Bonds, more specifically bonds issued by well-established governments, are an important type of asset because they are considered low-risk. Remember, a bond is essentially a loan you make to the government. The likelihood that the government will be able to repay you the face value of the loan at the maturity date and make coupon payments determines the risk; governments with a higher chance of defaulting on their loans, or failing to make these payments, will issue higher risk bonds.

The US government has a reputation for being reliable when it comes back to paying back loans and this is important for two reasons: 1. This means that the US is able to consistently issue relatively low-risk securities for investors, and 2. The US bond market is the largest of any country, worth approximately $51,000,000,000,000 🤯 ($51 trillion): 39% of the total bond market. Because the US bond market is so huge, it is just as important for the global economy as it is for bond market investors that US bonds remain reliable, which is why the US debt ceiling crisis could be a big problem if it isn’t sorted.

Why it Matters

The debt ceiling is the upper limit (hence ‘ceiling’) that the US government places on itself for how much borrowing it can do, thus limiting the amount of bonds it can issue to finance its spending, including interest payments on outstanding bonds. Currently the debt ceiling is at $31.4 trillion, and is usually raised every couple of years by congress to keep up with spending. However, a congressional deadlock ♜ between Republicans and Democrats is currently haulting this process. Republicans are refusing to sign off on a new debt ceiling without budget cuts, while Democrats want to raise the limit, no strings attached.

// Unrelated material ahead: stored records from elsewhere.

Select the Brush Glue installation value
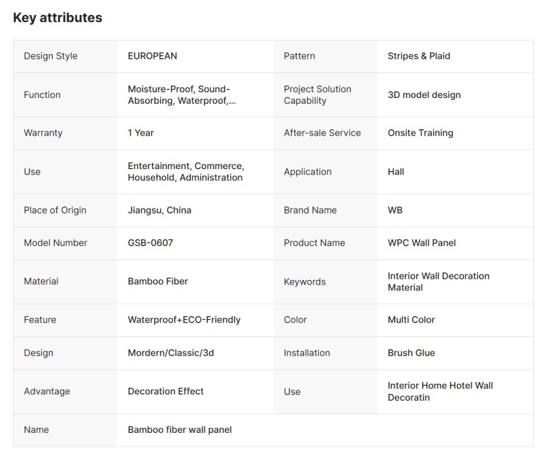click(411, 353)
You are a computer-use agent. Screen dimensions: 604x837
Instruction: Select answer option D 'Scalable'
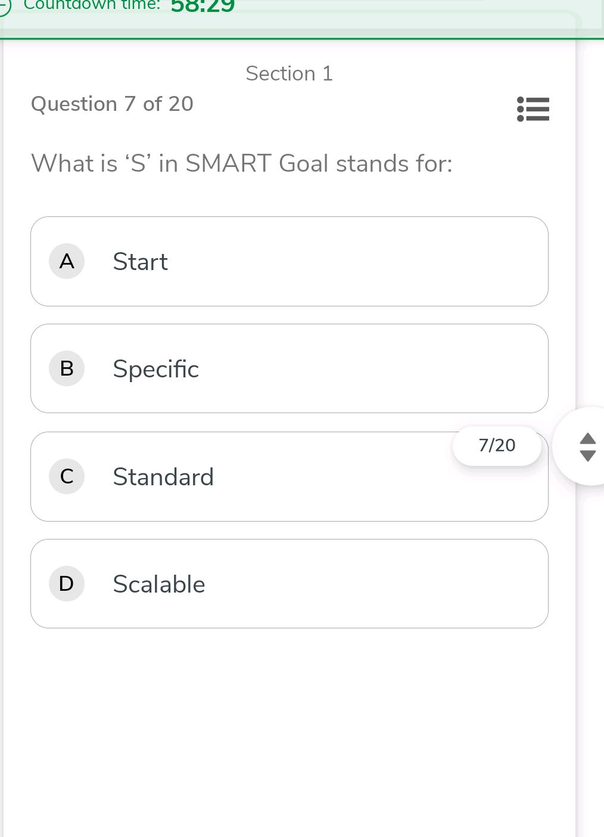289,584
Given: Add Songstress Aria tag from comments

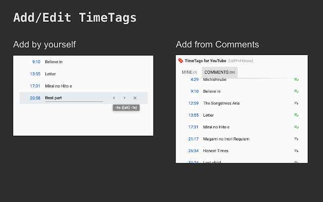Looking at the screenshot, I should tap(297, 103).
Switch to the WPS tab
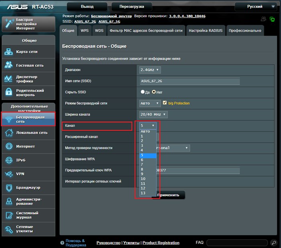The height and width of the screenshot is (248, 281). pyautogui.click(x=85, y=30)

The trouble with this is if the ceiling can’t be raised, the US won’t have enough money to continue financing programmes such as social security or Medicare and make payments on its debts. This means that the US would start defaulting on its loans, which could start as early as June 1st. If the US, a reliable and massive bond market, suddenly wasn’t so reliable, there would be massive implications for the entire financial system.

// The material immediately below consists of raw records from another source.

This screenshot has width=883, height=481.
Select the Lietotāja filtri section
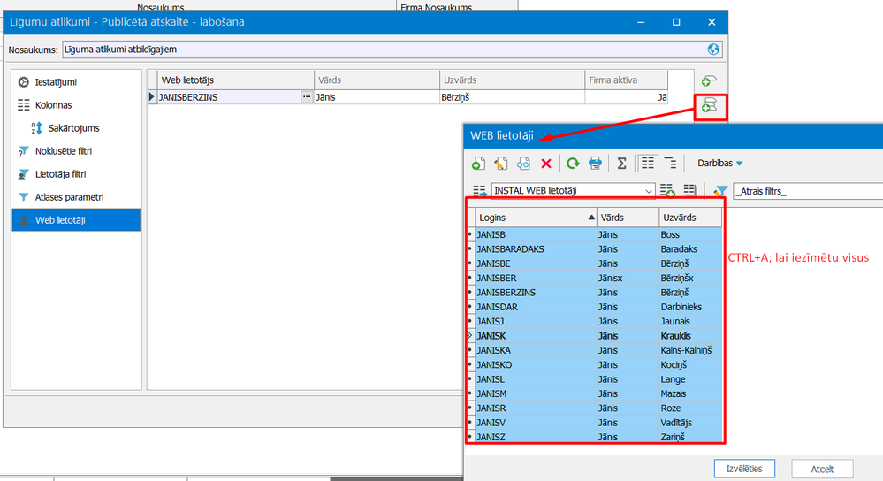[60, 174]
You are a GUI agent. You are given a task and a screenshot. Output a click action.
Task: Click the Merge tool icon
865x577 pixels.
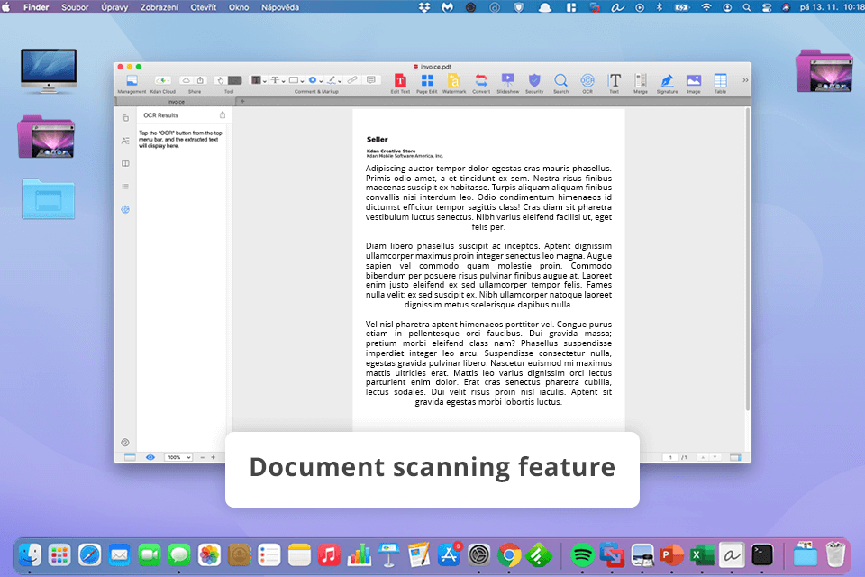[641, 80]
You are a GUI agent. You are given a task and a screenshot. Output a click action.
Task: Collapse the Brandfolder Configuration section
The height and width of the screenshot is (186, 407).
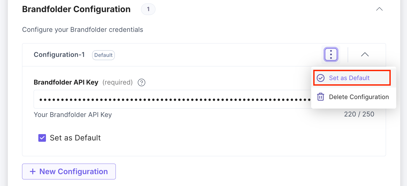tap(379, 9)
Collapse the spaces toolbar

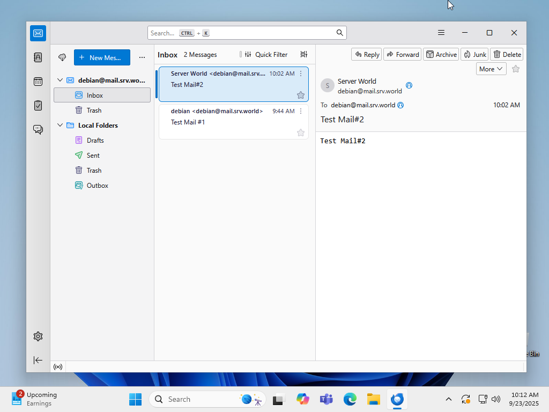click(38, 360)
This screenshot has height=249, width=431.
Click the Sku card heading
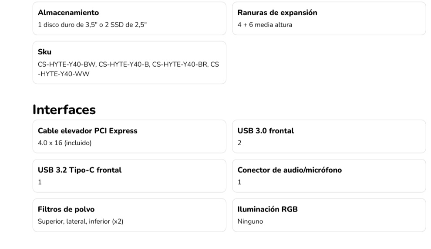coord(45,52)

According to some economists' projections of the impact, the economy could contract nearly as much as it did during the 2008 Global Financial Crisis in response to a default. It’s relatively unpredictable in terms of how exactly the economy would react to the US missing or pausing payments, but as the June 1st deadline approaches, the impact will likely begin to be felt through a downturn in the stock market. It is also likely that the US credit rating, its reliability score, would be downgraded and the US dollar would become weaker 📉.

Key Takeaways for You

  1. Bonds are a low-risk fixed-income asset 💵

Bonds are usually considered less risky than stocks and can be a useful investment tool for people who are more risk averse and are a common component of retirement portfolios and pensions. They are loans for the amount equal to their face value that pay out coupons up until their maturity date, and have fluctuating prices.

2. The US bond market is huge 🌎

The amount of debt the US government issues in the form of bonds is tremendous and makes up a large portion of the bond market. Bonds are a key part of the global economy because they make up a big chunk of pensions, funds, and portfolios for both individuals and institutions. Uncertainty and default in the US bond market can therefore profoundly affect the entire economy and your own finances, whether you directly invest in bonds or not.

3. There may be some volatility on the horizon 📉

Hopefully congress will be able to come to an agreement that will allow the debt ceiling to be raised, or the US government will implement a crafty solution before the June 1st deadline. But, as that date and the threat of default approaches, it is important to be aware that this may cause some volatility or a downward turn in the stock market so you may want to consider how you are going to manage this risk.